General Discussion
In reply to the discussion: Here's why advocating third party votes for president annoys me. [View all]Jim Lane
(11,175 posts)The best argument is: primaries.
If you have the votes to elect someone on the Green Party line or the Justice Party line or whatever, then you have the votes to enter and win the Democratic primary and then win the general election as a Democrat -- even if a lot of the established Democratic officeholders dislike you and try to stop you.
It doesn't work the other way, though. There are millions of voters who have long-established loyalty to the Democratic Party and who will generally vote Democratic unless they see a good reason not to. Therefore, there are many elections where a progressive would win as a Democrat but would lose as a third-party candidate.

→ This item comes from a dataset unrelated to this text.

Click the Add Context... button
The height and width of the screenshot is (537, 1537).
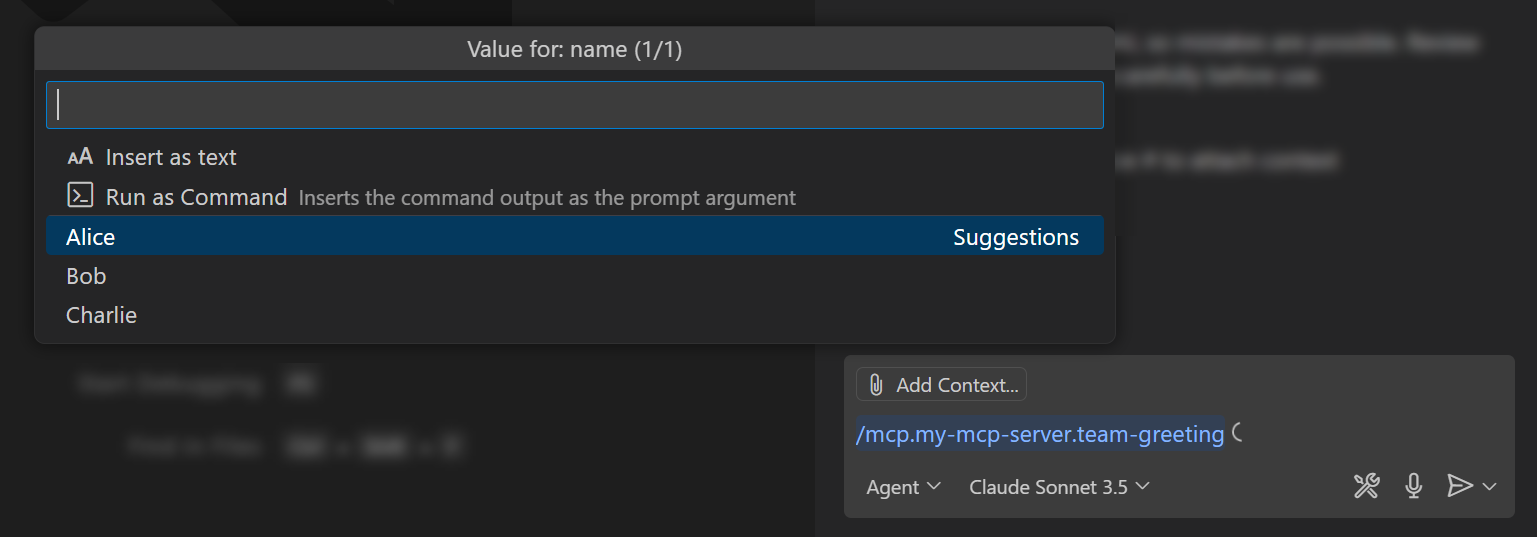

The Progressive Party didn't have the luxury of working through primaries. In 1912, Roosevelt couldn't win the Republican nomination because the convention was under the control of the party establishment, which favored Taft. Today, the Democratic Party establishment has no such stranglehold on the process. About 80% of the convention delegates are chosen in primaries or caucuses, and even the superdelegates can be challenged in primaries, albeit in earlier years. Democratic Party candidates for other offices are also chosen by the voters, not the hierarchs.
The third-party route provides the ego satisfaction of being a candidate in the general election without having to do all that hard work of persuading large numbers of people to vote for you. There's no long-term success in it, though.